Saved data entries:
────────────────────────────────────────
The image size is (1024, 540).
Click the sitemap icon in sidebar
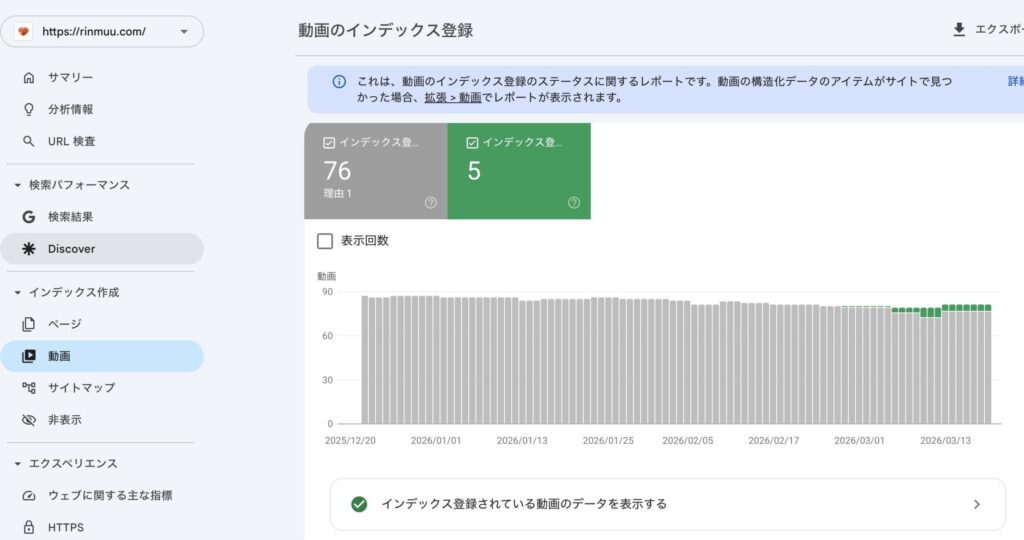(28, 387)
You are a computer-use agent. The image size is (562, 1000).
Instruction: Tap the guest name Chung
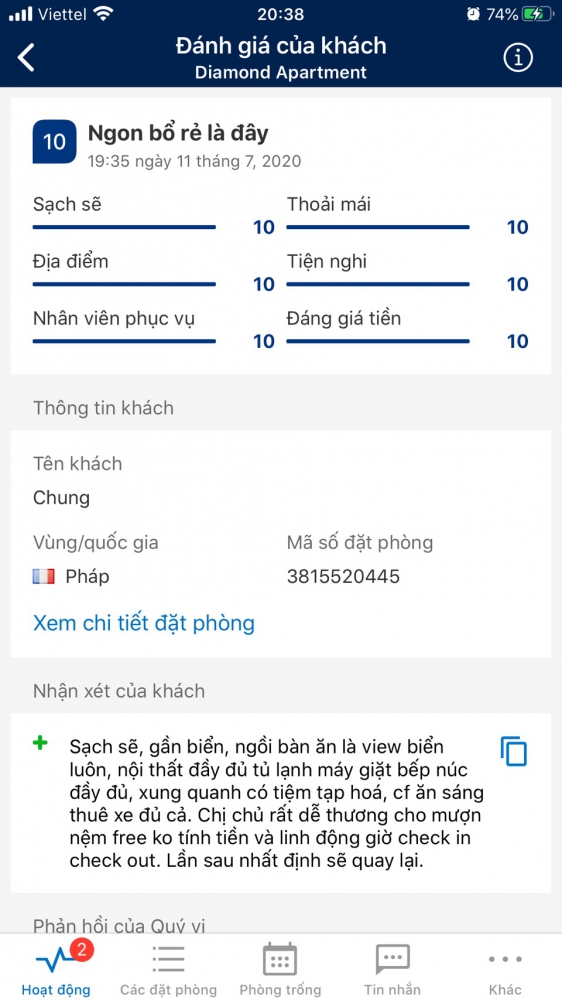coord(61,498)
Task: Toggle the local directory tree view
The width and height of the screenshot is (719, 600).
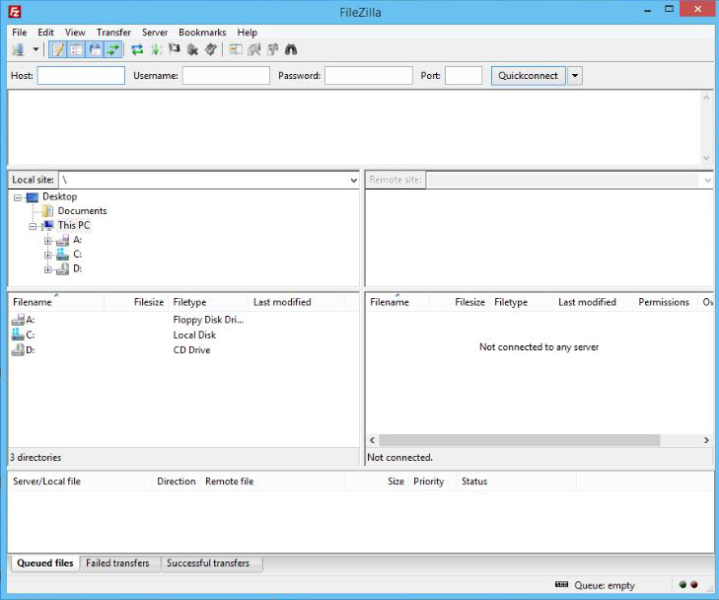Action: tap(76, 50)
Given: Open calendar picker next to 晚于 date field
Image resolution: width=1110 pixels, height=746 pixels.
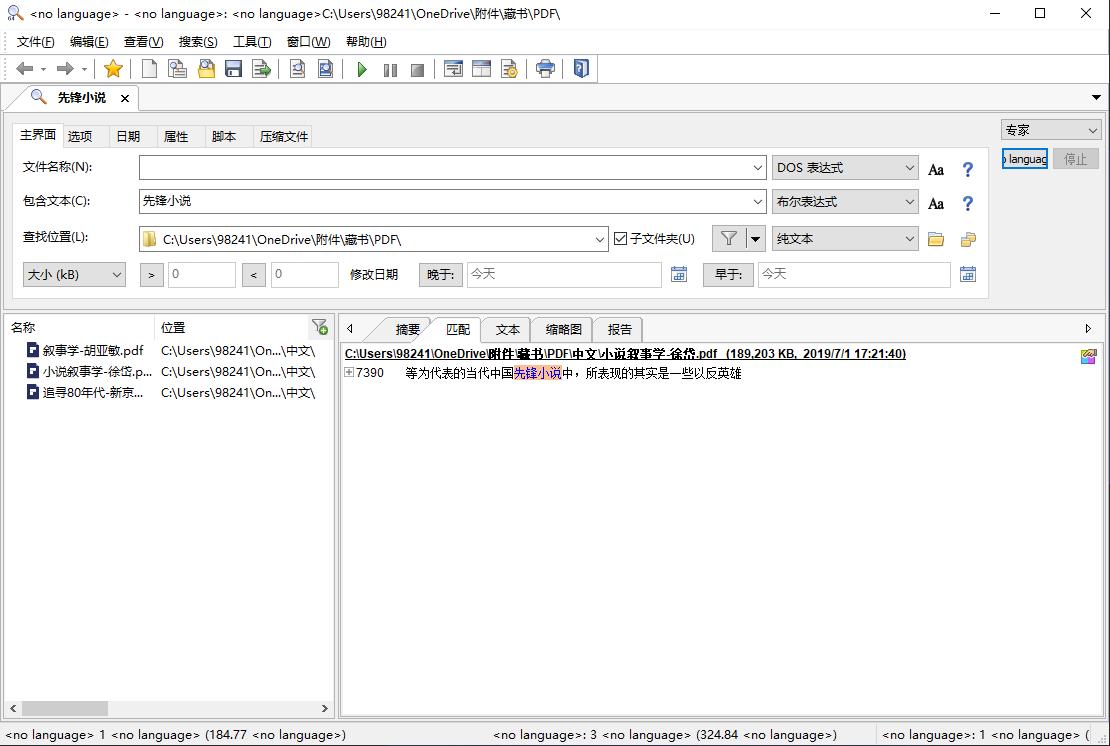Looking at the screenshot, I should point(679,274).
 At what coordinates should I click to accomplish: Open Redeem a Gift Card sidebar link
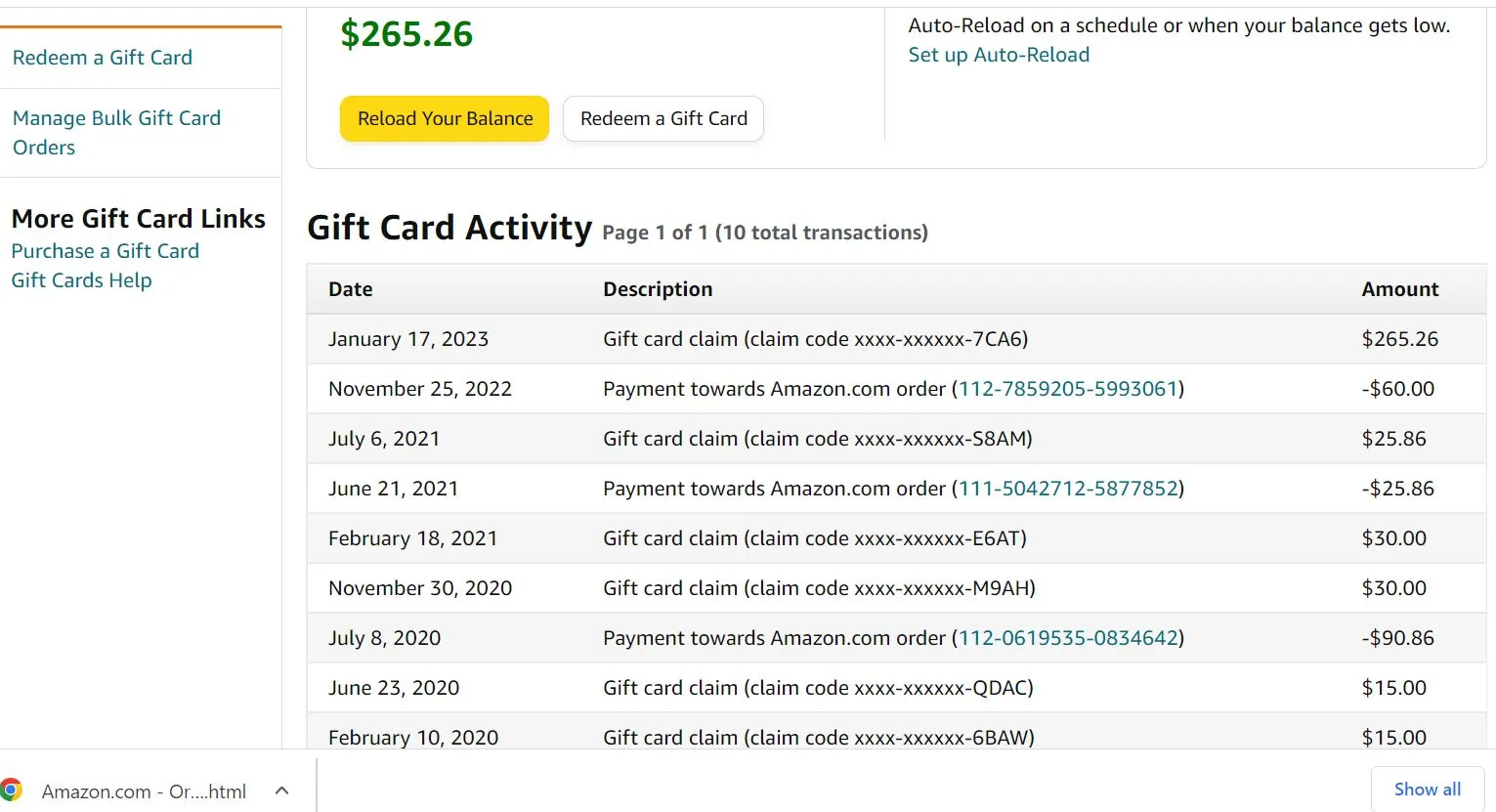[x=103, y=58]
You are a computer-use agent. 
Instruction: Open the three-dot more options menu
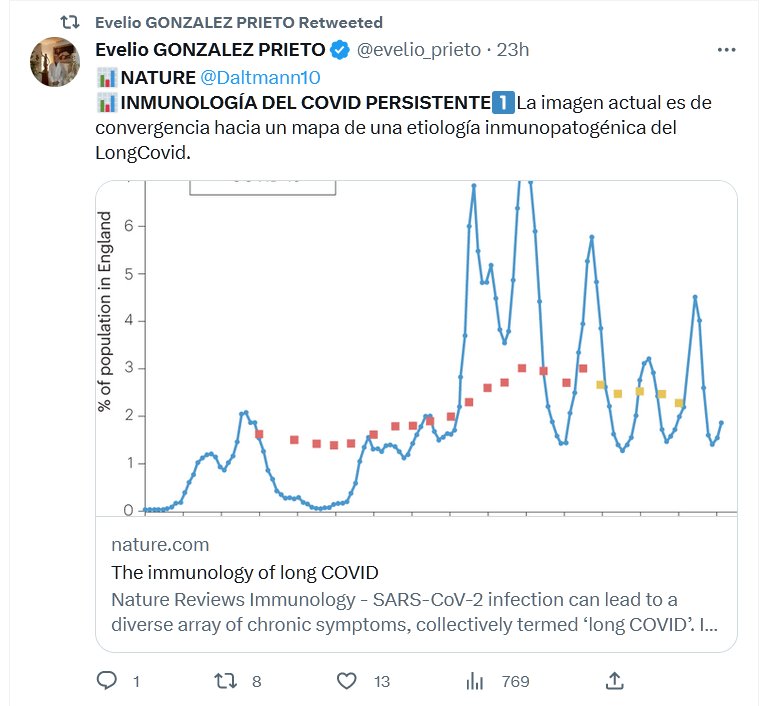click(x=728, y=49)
────────────────────────────────────────
Directions:
When you transcribe the lines above, keep every word exact but leave the pictures behind.

Written solution:
The image size is (1024, 540).
Click the sitemap icon in sidebar
(28, 387)
You are a computer-use agent. The image size is (562, 1000).
Instruction: Tap the guest name Chung
coord(61,498)
Task: Toggle the local directory tree view
The width and height of the screenshot is (719, 600).
Action: tap(76, 50)
Given: Open calendar picker next to 晚于 date field
Image resolution: width=1110 pixels, height=746 pixels.
Looking at the screenshot, I should point(679,274).
 At what coordinates should I click to accomplish: Open Redeem a Gift Card sidebar link
[x=103, y=58]
You are a computer-use agent. 
Instruction: Open the three-dot more options menu
click(x=728, y=49)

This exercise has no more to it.